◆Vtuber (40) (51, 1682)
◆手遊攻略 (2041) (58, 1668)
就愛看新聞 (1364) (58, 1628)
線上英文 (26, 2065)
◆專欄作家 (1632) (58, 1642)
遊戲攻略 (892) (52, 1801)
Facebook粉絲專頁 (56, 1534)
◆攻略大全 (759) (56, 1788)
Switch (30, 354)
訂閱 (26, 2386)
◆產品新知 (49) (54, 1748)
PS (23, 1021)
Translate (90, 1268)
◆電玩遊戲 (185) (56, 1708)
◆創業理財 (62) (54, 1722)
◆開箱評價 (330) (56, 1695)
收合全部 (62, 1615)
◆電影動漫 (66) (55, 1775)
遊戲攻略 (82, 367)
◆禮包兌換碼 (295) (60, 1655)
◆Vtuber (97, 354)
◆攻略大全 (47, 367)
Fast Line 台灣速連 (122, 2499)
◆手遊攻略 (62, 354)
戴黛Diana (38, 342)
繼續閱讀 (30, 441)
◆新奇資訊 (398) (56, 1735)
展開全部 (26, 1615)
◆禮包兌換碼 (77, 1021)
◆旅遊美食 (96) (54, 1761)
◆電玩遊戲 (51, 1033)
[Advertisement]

- [Assignment]:
Repeat back the data above, exact to the last character.

- [Answer below]:
◆Vtuber (40) (51, 1682)
◆手遊攻略 (2041) (58, 1668)
就愛看新聞 (1364) (58, 1628)
線上英文 (26, 2065)
◆專欄作家 (1632) (58, 1642)
遊戲攻略 (892) (52, 1801)
Facebook粉絲專頁 (56, 1534)
◆攻略大全 (759) (56, 1788)
Switch (30, 354)
訂閱 (26, 2386)
◆產品新知 (49) (54, 1748)
PS (23, 1021)
Translate (90, 1268)
◆電玩遊戲 (185) (56, 1708)
◆創業理財 (62) (54, 1722)
◆開箱評價 (330) (56, 1695)
收合全部 (62, 1615)
◆電影動漫 (66) (55, 1775)
遊戲攻略 (82, 367)
◆禮包兌換碼 (295) (60, 1655)
◆Vtuber (97, 354)
◆攻略大全 (47, 367)
Fast Line 台灣速連 (122, 2499)
◆手遊攻略 (62, 354)
戴黛Diana (38, 342)
繼續閱讀 (30, 441)
◆新奇資訊 (398) (56, 1735)
展開全部 (26, 1615)
◆禮包兌換碼 (77, 1021)
◆旅遊美食 (96) (54, 1761)
◆電玩遊戲 (51, 1033)
[Advertisement]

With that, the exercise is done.